A rundown of my morning:
Got Aidyn dressed.
Spent 15 minutes stripping bed and putting bedding in washer. Had to move white load from two days ago that I forgot into dryer.
Came upstairs and fixed the kids tea (per Aid's request) and hot cereal.
Spent another half an hour painstakingly removing cereal from Ely, her dishes, the table, her chair, the floor, and her hair.
Decided to take advantage of kids watching tv so nicely and go clean our room.
Was putting away five baskets of laundry piled mindlessly around room when the sound 300 beads scattering in all directions on the table reached my ears.
Punished children sitting on kitchen table trying to pretend they had no idea why beads were everywhere.
Picked up 287 beads, decided I could care less about the rest.
Went back to room, stripped our bed, carried downstairs to wash.
Discovered I forgot to turn on dryer and thus, couldn't move Aidyn's sheets over yet.
Turned it on while swearing and dropping our sheets on the floor.
Came back upstairs, finished up laundry, came into living room.
Discovered open purse with contents strewed in a trail that led to baby girl sitting in cat bed with my ipod and a tube of lipstick.
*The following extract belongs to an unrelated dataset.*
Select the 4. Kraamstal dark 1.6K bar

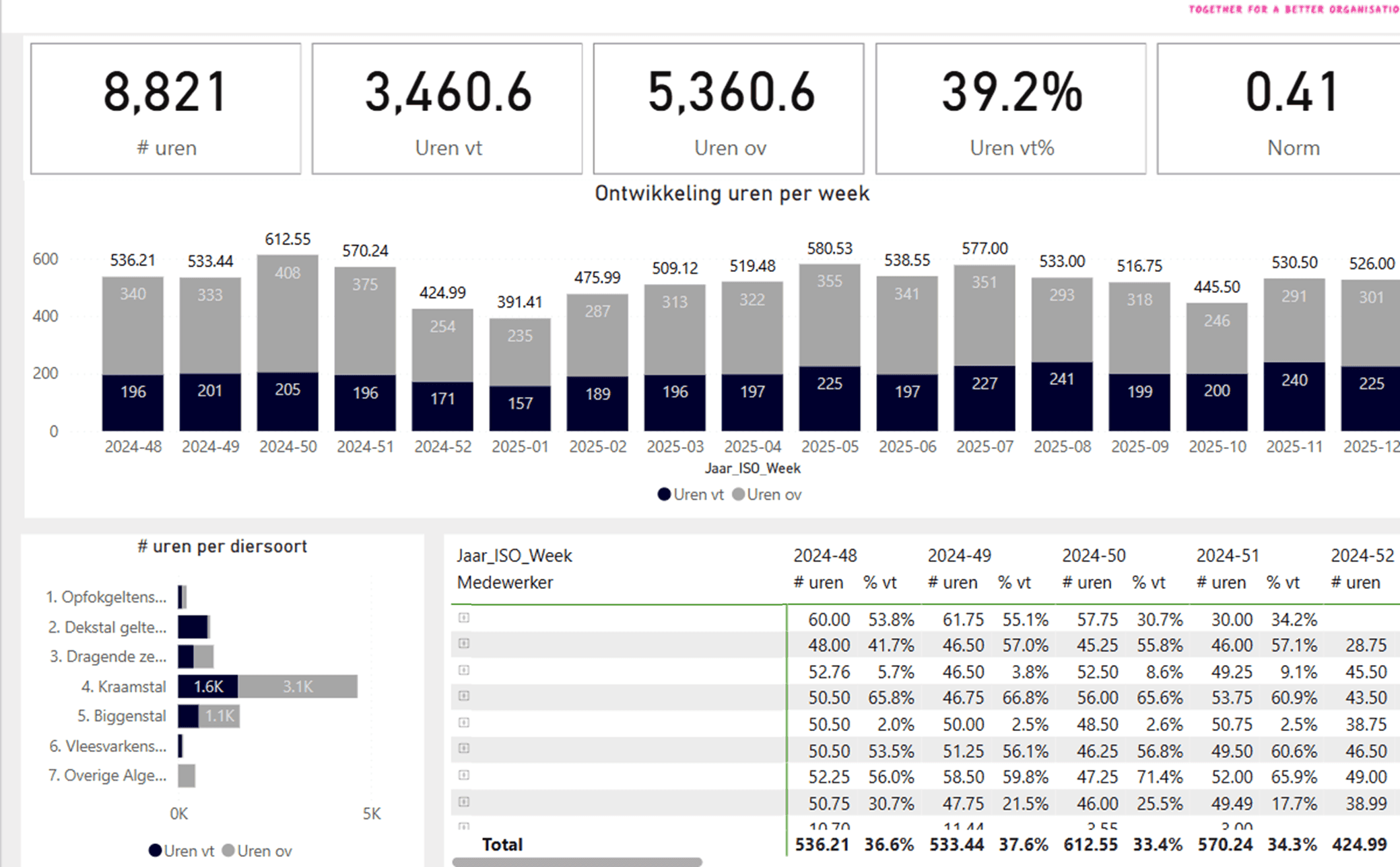point(207,687)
An empty tube of lipstick.
Spent next half hour cleaning favorite shade of lipstick from the crevices and ear bud hole of ipod.
Decided maybe I didn't like the color so much anymore.
Threw away empty lipstick, picked up 14 tissues left from cleaning ipod, and stashed contents of my purse back in.
Discovered where the other half of the lipstick went.
Took everything back out, cleaned out inside of purse smeared with now hated lipstick, and restashed everything back in.
Turned around to throw away garbage and stepped in puddle of Bella pee.
Swore some more and locked her in her crate while I cleaned it up.
Went into livingroom and began to put away random toys that had been dragged out this morning.
Was tackled from behind by 24 pounds of twisted steel and snot known as Ely.
Finished picking up toys with Ely hanging from my neck giggling madly.
Finally pried baby girl off to realize that she had taken off her diaper cover and peed her prefold. My shirt bore the evidence.
Changed shirt, swore some more.
Came out of room to find the cat's head in one child's hands, it's tail in another's. Fight over who should hold kitty in full swing complete with yelling, hitting, and the cat being stretched like some medival torture method.
Extracted cat, pried apart kids, instituted timeout.
Turned on favorite tv show for kids, sat down, and was cheered to see your name in my inbox.
Started writing about my day and decided some of it was rather funny after all.
Decided I love my life regardless of the puddles of pee and scattered beads.
Thought about you.
Contemplated hitting send.
Was tackled from one chair over by Ely, and discovered once again that lack of diaper cover and mommy's shirt don't mix.
Decided I best push send now while I have a chance and then go change my shirt....again.